There were too many convenient coincidences, which gave away chances for better character-motivated events.

1, They first meet by chance on the freeway. (could have been her need for a musician / and audition)
2. She happens by the club where he's playing piano - the sound pulls her in. (really?)
3. She runs into him at a party (could have been driven/conflicted about meeting him again)
4. In the end, a seemingly random stop off the freeway puts her in his new club. (she could have seen an ad and been torn about whether to go there)

I don't know -- my wife and I still enjoyed it, but in a fast-food, less satisfying way than we might have.

James Kennedy said...

As for DaveH's comment, for what it's worth I'm fine with the convenient coincidences, because in the world of musical-logic (which is different than crime-procedural logic, or sci-fi logic, or drama-logic) convenient coincidences are part of that aesthetic.

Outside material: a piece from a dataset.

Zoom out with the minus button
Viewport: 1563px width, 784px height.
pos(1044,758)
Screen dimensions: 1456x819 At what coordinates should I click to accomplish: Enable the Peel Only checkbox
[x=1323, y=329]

Matt: The songs are not catchy or memorable? As usual, you're insane and wrong! These songs have been earworms in our house for weeks. I played the soundtrack for my girls (5 and 7) ONCE and they immediately latched onto the songs. So much so, that they demanded to be taken to the movie, which we didn't think they'd like, but they were both ENTRANCED by it.

I think the skeleton key to all of your incorrect judgements is this sentence you wrote: "Like ARRIVAL, this was a movie I resisted while I was watching it..." I know why you were resisting it! Because you swim too much in the current of who-is-saying-what-about-what-big-project! So you feel the need to have a Slate-pitch counterintuitive take on things! But for those of us who aren't part of that movie-world, who don't pay attention to industry news and simply happen upon movies as they come, our lack of insider-knowledge actually gives us the ability to have more accurate, authentic judgments about things. You, Mr. Big Shot, have screeners of major movies delivered to your house on DVDs made of diamonds and cream! Me, I see these fuckers at the theater like any other schmo, while wrestling a dirty ear of corn in the mud and gristle of America!

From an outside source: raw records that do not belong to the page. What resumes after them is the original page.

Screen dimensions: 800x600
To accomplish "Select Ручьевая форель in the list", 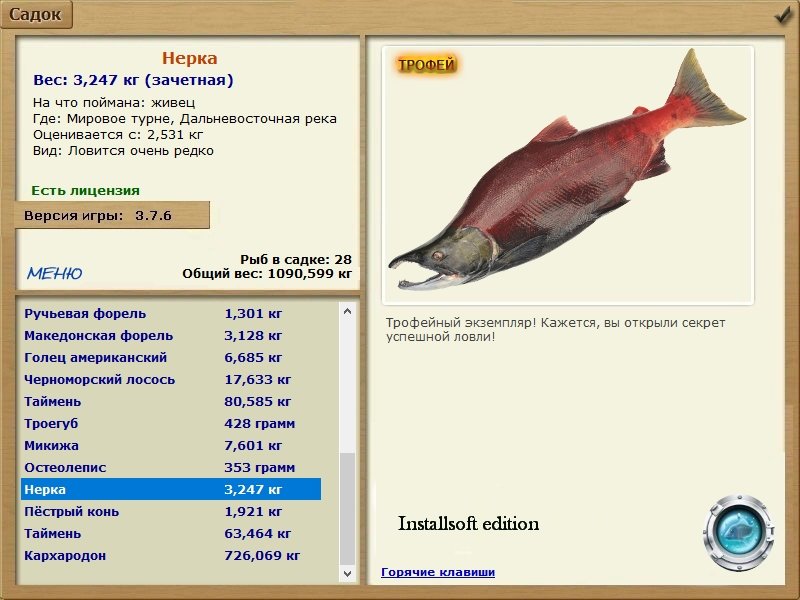I will click(171, 314).
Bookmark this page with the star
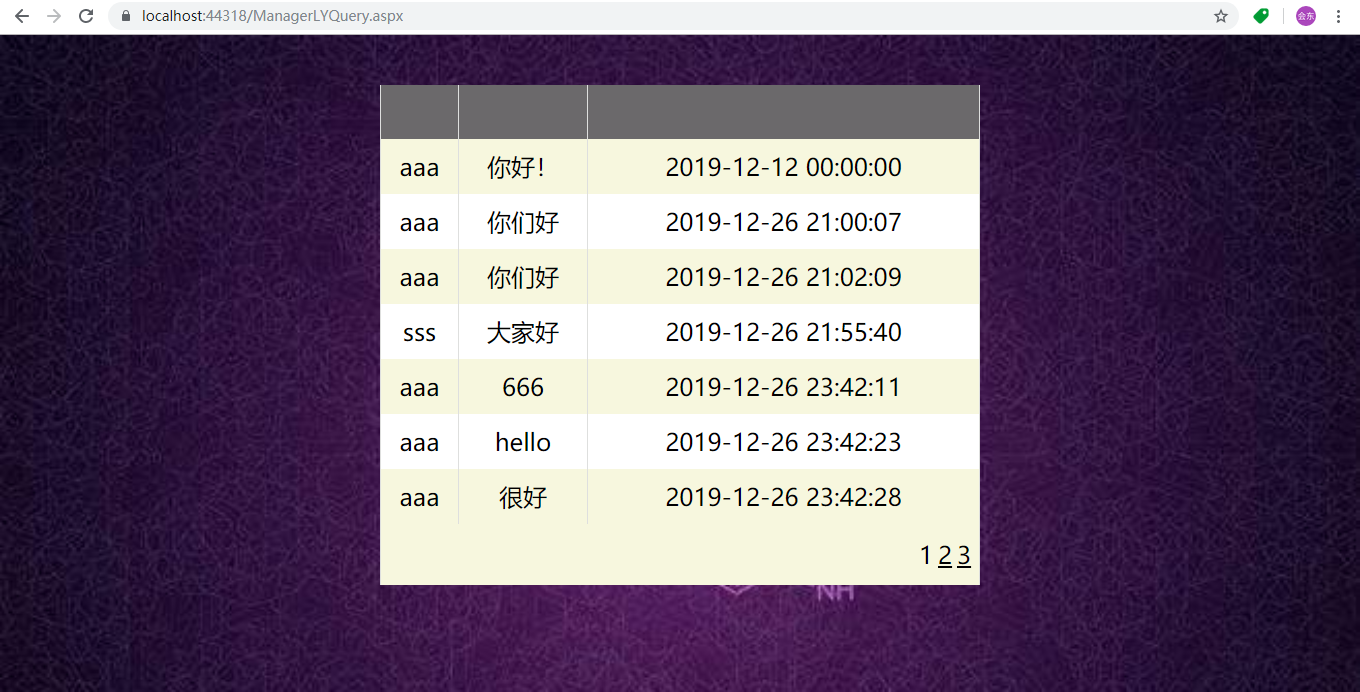The image size is (1360, 692). (x=1220, y=16)
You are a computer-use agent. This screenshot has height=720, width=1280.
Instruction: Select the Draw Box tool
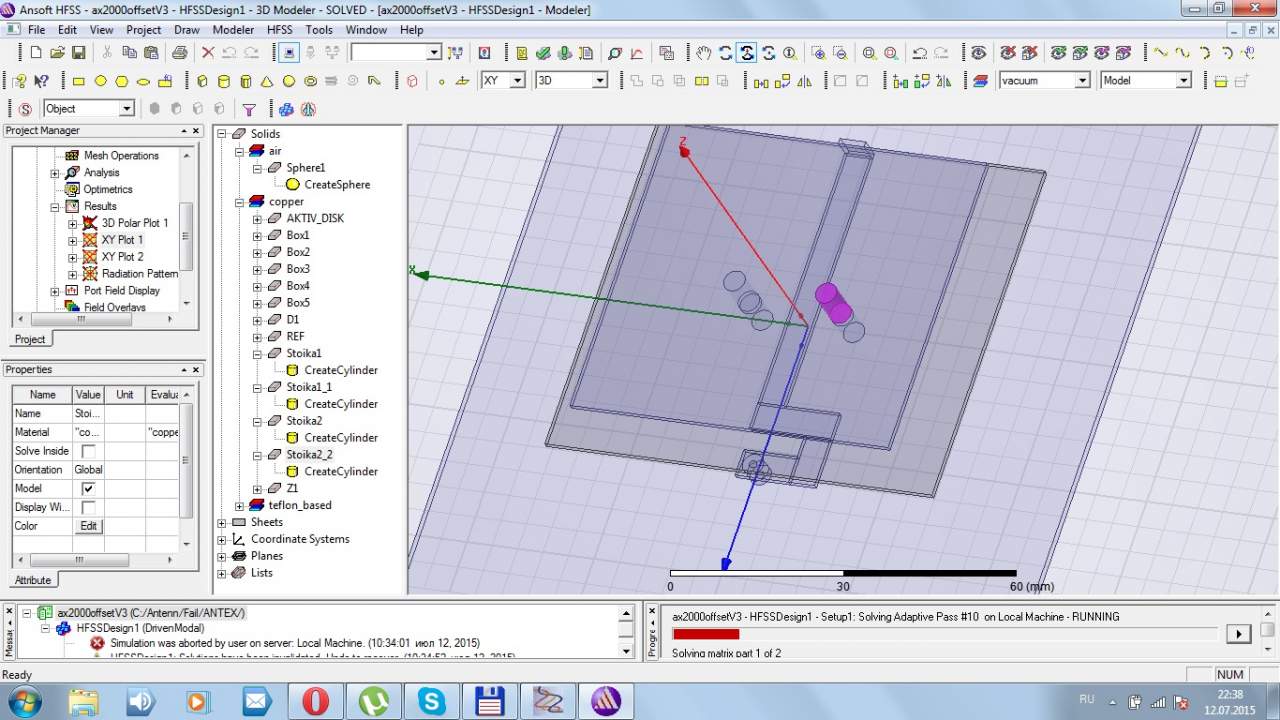(x=202, y=81)
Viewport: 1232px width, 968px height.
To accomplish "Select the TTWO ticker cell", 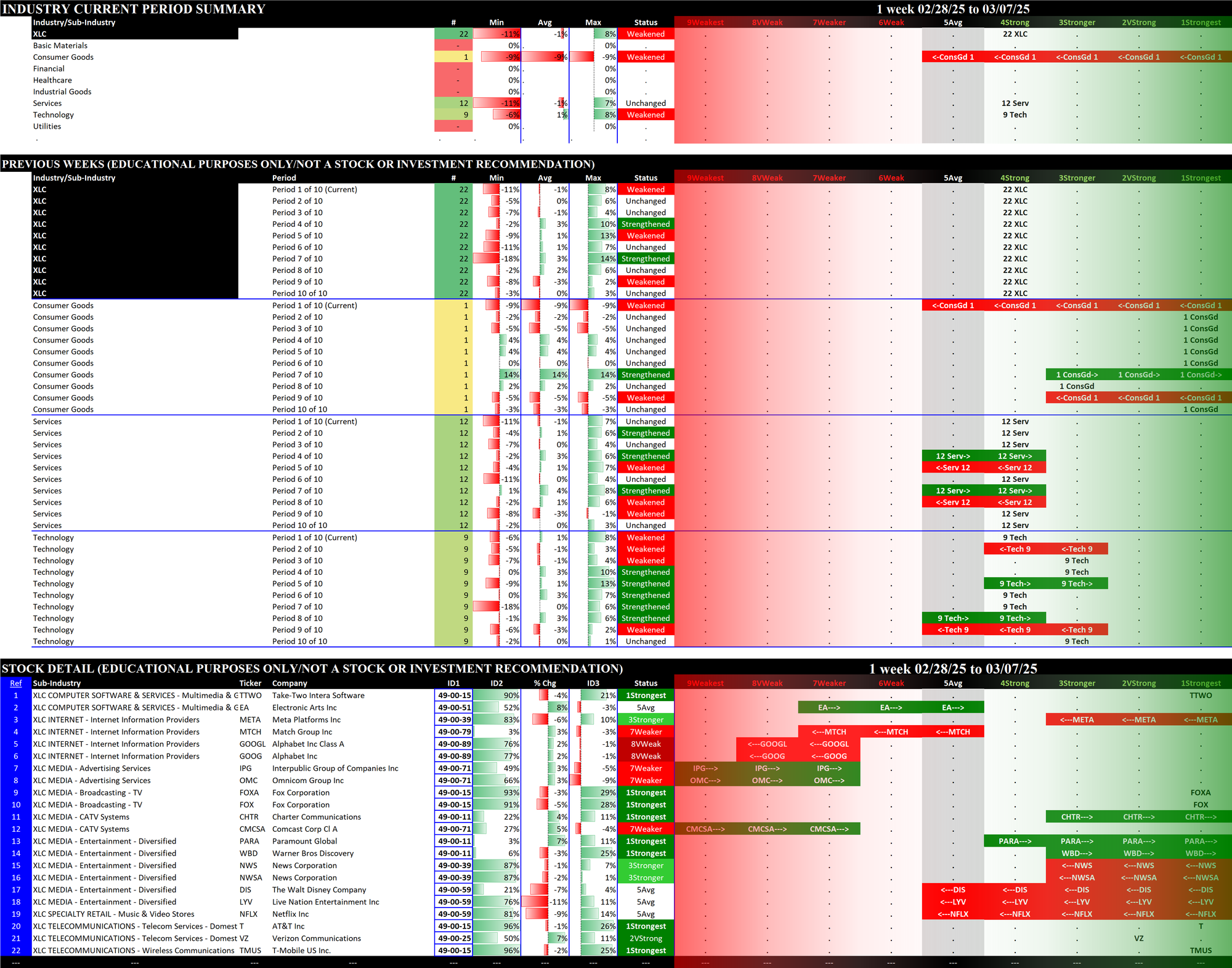I will pos(251,695).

Also: not as good as WHIPLASH? You are a man of error. LA LA LAND is an advance on WHIPLASH in every possible way. WHIPLASH is camp, a bro BLACK SWAN, another way-overrated movie ( I have complained about WHIPLASH at length in your comments here ). LA LA LAND embraces the artifice in a way that WHIPLASH didn't have the balls to; WHIPLASH was convinced it was serious, and so it sucked. LA LA LAND is a straightforward musical and it wins!

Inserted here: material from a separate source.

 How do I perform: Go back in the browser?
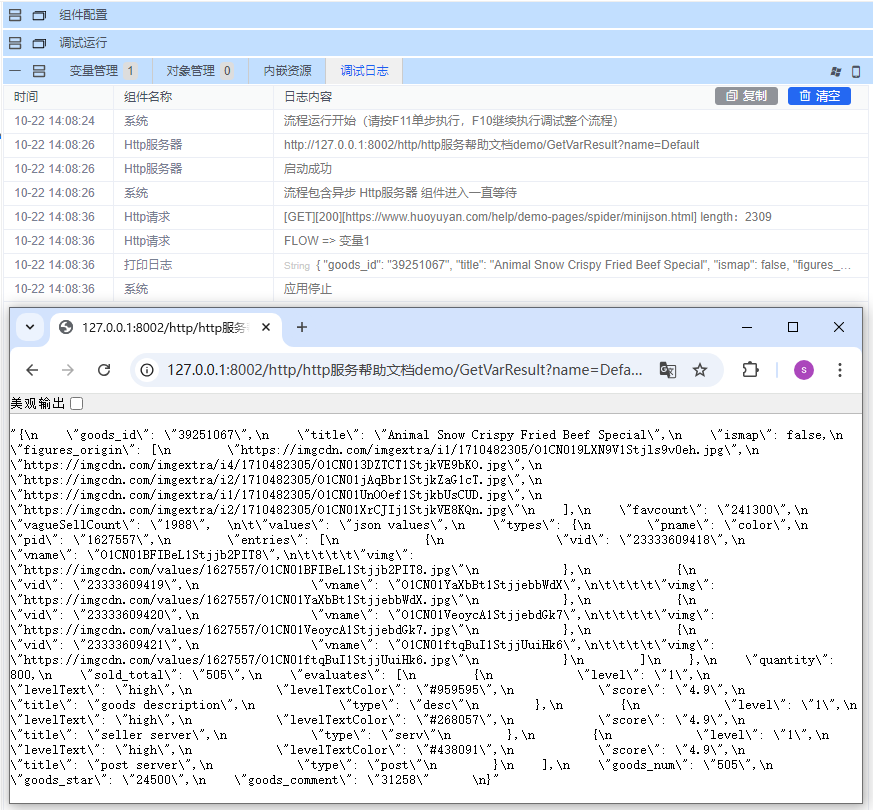pos(32,370)
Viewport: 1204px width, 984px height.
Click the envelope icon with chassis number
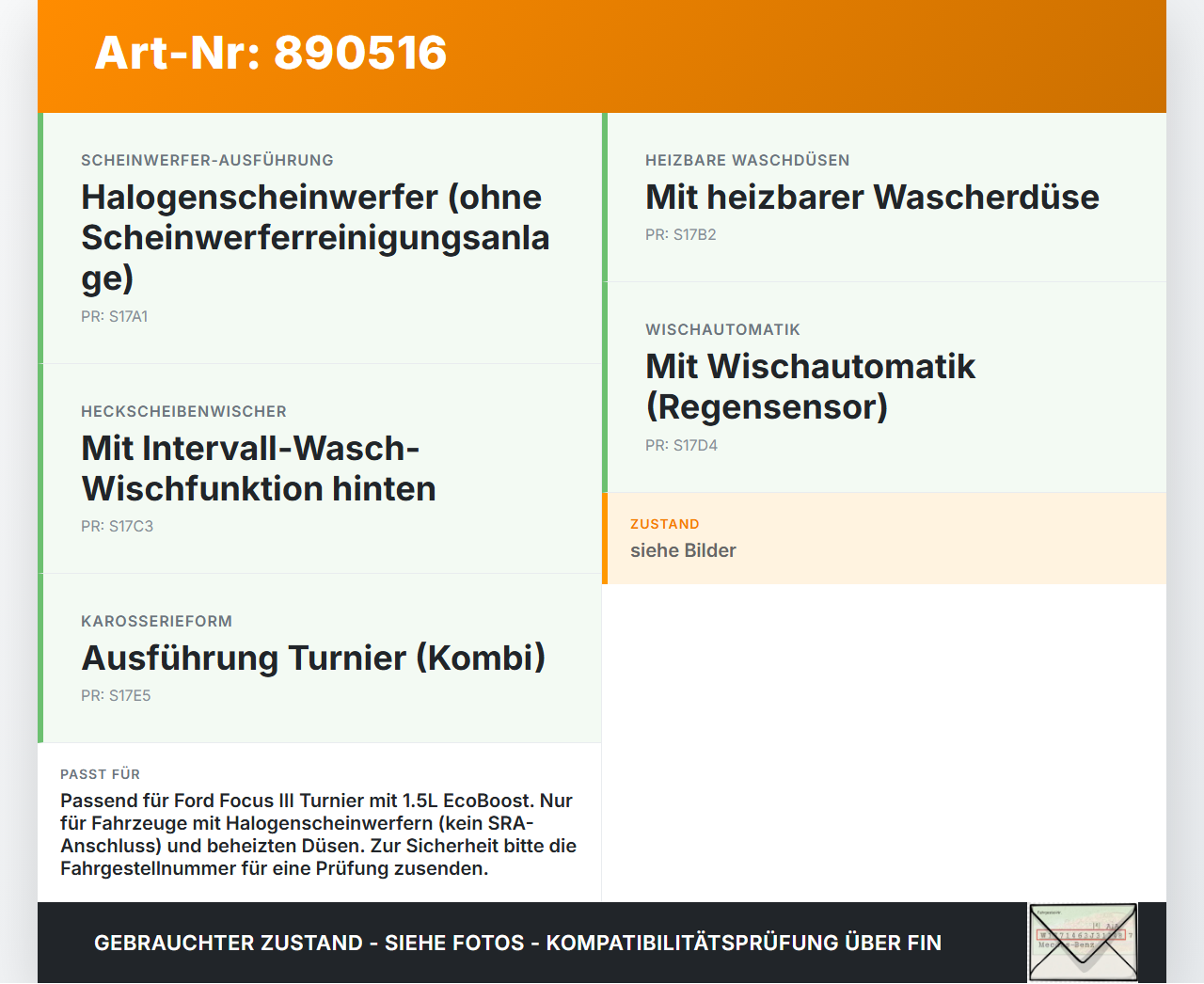1083,943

You said it was strange that more people haven't pointed out the differences between this and NEW YORK, NEW YORK. But the real antecedent for this movie is THE UMBRELLAS OF CHERBOURG, which has the exact same epilogue. Both of the romantic leads get everything they want... except each other.

Matt Bird said...

Good point about the parallels between the ending of this and "Umbrellas of Cherbourg" (I just rewatched that because they ran it on TCM, presented by Damien Chazelle!)